RAW DATA:
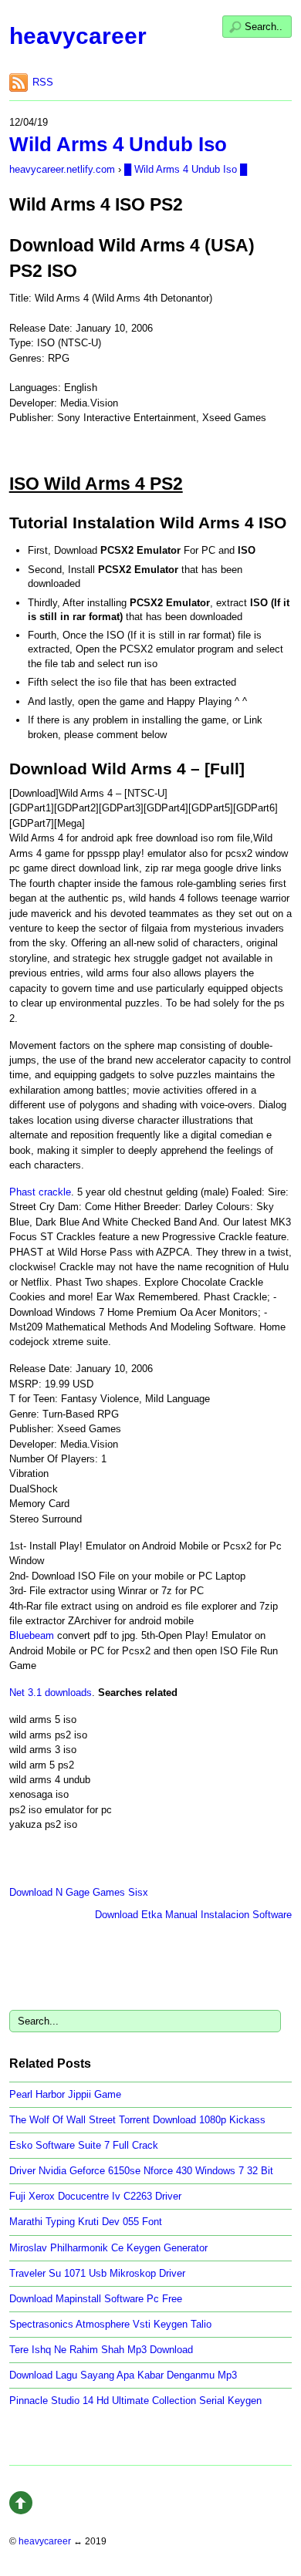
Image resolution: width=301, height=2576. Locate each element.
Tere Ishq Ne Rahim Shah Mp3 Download (101, 2349)
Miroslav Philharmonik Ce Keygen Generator (108, 2248)
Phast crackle (40, 1192)
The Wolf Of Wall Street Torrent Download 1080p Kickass (137, 2120)
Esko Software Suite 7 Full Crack (83, 2145)
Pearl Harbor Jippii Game (65, 2094)
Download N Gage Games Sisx (78, 1892)
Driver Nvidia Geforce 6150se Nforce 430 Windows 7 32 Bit (141, 2170)
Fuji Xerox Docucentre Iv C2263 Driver (95, 2196)
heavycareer (78, 36)
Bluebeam (31, 1635)
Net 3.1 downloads (50, 1692)
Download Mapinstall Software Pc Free (95, 2299)
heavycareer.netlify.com (62, 169)
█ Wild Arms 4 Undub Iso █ (185, 169)
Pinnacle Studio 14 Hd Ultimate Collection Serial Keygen (135, 2400)
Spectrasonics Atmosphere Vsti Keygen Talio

WORK TO COMPLETE: If a line of the data holds the string "heavycareer", count it. Then state the total and nothing more.

THE COMPLETED TASK: 2